Work to complete
Go through the entries below and retype them exactly, omitting each picture.

Data section
'''

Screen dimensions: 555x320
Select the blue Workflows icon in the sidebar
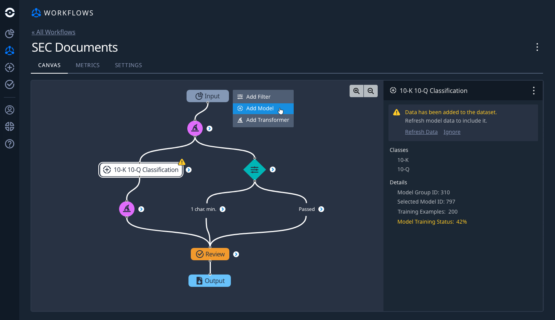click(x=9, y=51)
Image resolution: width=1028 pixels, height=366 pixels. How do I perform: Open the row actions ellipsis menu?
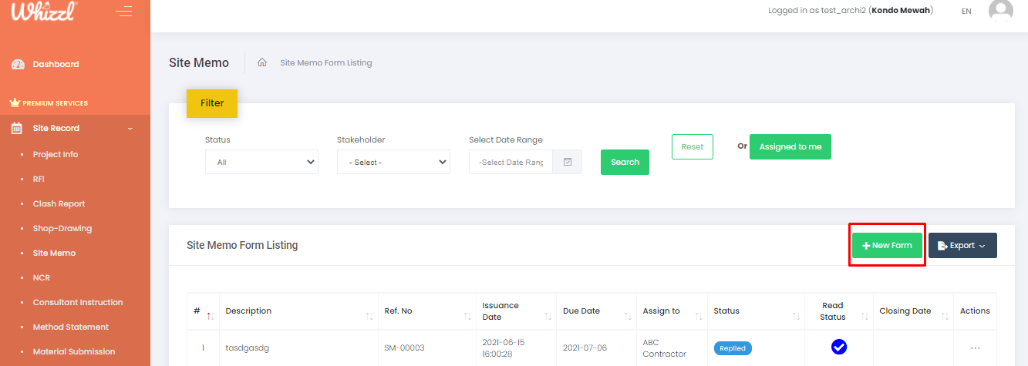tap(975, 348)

'''

Task solution
Screen dimensions: 555x320
Select the blue Workflows icon in the sidebar
click(x=9, y=51)
Image resolution: width=1028 pixels, height=366 pixels. How do I perform: Open the row actions ellipsis menu?
tap(975, 348)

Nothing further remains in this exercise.